** Begin DOCUMENT EXTRACT **

I assume that their prints are sized to match the sensor in a typical point'n'shoot digital camera. If your pics don't match their standard print size, do they enlarge the pic to fill their paper size (losing the top/sides), print the pic with black or white space at the edges, or physically trim the paper to fit the pic?

Thanks to anyone in the know :)

A.
 
I think you have the option to fit to size (which leaves a white border) or crop to fit. Its been a while since I went in. Have you tried the uploading option? Its cheaper for similar and sometimes better results.
 
i got some enprint sized pics done at asda and they cropped into any of my images which i'd resized, i was a bit suprised by this. i had thought that they'd have a border round them. i guess theses systems are highly automated.
 
I crop all my photos that go to the printers. That way I know that the photos will look how I want them to.

If you don't do the crop then the printer will, and you may lose parts of the picture that you wanted left in.
 
I crop all my photos that go to the printers. That way I know that the photos will look how I want them to.

If you don't do the crop then the printer will, and you may lose parts of the picture that you wanted left in.

Do you mean you crop each pic to match the shape of the enprint?

I've put some pics on a CD-ROM for a friend to mark a special occasion. The originals were shot in RAW, so I've edited each one in Photoshop, cropped it to suit the subject and saved as a high-quality JPEG.

I'd want these printed with dead space left at the sides. I could then trim them myself.

A.
 
Its usually best to crop to the size you want before printing ie set the crop tool to 7x5. that way you know what you're going to get. You could on the other hand resize the canvas to a print standard size and then trim off the 'white' space on delivery. This second method is good for non-standard sizes and bespoke frames.

** End DOCUMENT EXTRACT **

EXERCISE TASK A: Please quote the entire forum thread about cropping photos for prints, word for word.
EXERCISE TASK B: Print the lines of the entries from the one holding "coordinates (464, 248)." through the final line of the entries, inclusive, and nothing more.

** Begin PROVIDED DATA **

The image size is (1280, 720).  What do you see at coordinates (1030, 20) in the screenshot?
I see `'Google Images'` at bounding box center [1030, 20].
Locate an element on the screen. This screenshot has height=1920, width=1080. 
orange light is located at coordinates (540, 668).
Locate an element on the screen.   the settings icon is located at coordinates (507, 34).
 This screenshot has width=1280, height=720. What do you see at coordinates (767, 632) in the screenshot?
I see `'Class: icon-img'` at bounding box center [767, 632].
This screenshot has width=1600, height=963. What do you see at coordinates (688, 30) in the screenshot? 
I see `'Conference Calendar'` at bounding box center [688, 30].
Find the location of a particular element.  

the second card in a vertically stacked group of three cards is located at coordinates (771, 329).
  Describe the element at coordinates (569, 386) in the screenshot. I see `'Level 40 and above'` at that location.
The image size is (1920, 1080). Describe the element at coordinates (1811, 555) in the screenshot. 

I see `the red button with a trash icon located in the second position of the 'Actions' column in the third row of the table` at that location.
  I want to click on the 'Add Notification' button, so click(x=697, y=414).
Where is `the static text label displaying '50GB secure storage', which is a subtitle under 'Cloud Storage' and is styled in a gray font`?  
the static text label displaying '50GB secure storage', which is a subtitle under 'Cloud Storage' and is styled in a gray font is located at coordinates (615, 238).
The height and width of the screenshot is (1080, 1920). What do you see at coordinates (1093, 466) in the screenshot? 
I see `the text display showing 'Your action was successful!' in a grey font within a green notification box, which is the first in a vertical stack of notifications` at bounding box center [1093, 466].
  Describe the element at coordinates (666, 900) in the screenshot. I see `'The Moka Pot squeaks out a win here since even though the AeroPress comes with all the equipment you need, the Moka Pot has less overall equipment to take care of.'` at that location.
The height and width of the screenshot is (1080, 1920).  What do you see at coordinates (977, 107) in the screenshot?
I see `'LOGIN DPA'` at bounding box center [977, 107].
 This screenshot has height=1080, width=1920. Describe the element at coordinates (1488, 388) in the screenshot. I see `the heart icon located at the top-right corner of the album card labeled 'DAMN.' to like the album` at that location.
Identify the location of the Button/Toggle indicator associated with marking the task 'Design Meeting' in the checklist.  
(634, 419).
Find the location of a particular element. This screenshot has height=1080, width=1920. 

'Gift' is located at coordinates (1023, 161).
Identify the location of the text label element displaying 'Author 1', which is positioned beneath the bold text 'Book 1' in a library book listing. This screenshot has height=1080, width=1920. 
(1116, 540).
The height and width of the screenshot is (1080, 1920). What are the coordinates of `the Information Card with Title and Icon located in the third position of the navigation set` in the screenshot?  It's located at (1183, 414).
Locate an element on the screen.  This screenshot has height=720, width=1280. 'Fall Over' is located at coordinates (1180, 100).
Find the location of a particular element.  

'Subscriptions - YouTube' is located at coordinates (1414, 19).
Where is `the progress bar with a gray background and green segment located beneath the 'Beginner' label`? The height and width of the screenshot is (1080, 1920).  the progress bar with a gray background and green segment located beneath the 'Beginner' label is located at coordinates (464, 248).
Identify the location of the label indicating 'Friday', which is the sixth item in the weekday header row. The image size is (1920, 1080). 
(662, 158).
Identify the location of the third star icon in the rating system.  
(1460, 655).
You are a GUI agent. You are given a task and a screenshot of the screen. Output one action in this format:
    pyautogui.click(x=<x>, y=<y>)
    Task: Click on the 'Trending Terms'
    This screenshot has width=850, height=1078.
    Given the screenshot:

** End PROVIDED DATA **

ANSWER A:
I assume that their prints are sized to match the sensor in a typical point'n'shoot digital camera. If your pics don't match their standard print size, do they enlarge the pic to fill their paper size (losing the top/sides), print the pic with black or white space at the edges, or physically trim the paper to fit the pic?

Thanks to anyone in the know :)

A.
 
I think you have the option to fit to size (which leaves a white border) or crop to fit. Its been a while since I went in. Have you tried the uploading option? Its cheaper for similar and sometimes better results.
 
i got some enprint sized pics done at asda and they cropped into any of my images which i'd resized, i was a bit suprised by this. i had thought that they'd have a border round them. i guess theses systems are highly automated.
 
I crop all my photos that go to the printers. That way I know that the photos will look how I want them to.

If you don't do the crop then the printer will, and you may lose parts of the picture that you wanted left in.
 
I crop all my photos that go to the printers. That way I know that the photos will look how I want them to.

If you don't do the crop then the printer will, and you may lose parts of the picture that you wanted left in.

Do you mean you crop each pic to match the shape of the enprint?

I've put some pics on a CD-ROM for a friend to mark a special occasion. The originals were shot in RAW, so I've edited each one in Photoshop, cropped it to suit the subject and saved as a high-quality JPEG.

I'd want these printed with dead space left at the sides. I could then trim them myself.

A.
 
Its usually best to crop to the size you want before printing ie set the crop tool to 7x5. that way you know what you're going to get. You could on the other hand resize the canvas to a print standard size and then trim off the 'white' space on delivery. This second method is good for non-standard sizes and bespoke frames.

ANSWER B:
Where is `the progress bar with a gray background and green segment located beneath the 'Beginner' label`? The height and width of the screenshot is (1080, 1920).  the progress bar with a gray background and green segment located beneath the 'Beginner' label is located at coordinates (464, 248).
Identify the location of the label indicating 'Friday', which is the sixth item in the weekday header row. The image size is (1920, 1080). 
(662, 158).
Identify the location of the third star icon in the rating system.  
(1460, 655).
You are a GUI agent. You are given a task and a screenshot of the screen. Output one action in this format:
    pyautogui.click(x=<x>, y=<y>)
    Task: Click on the 'Trending Terms'
    This screenshot has width=850, height=1078.
    Given the screenshot:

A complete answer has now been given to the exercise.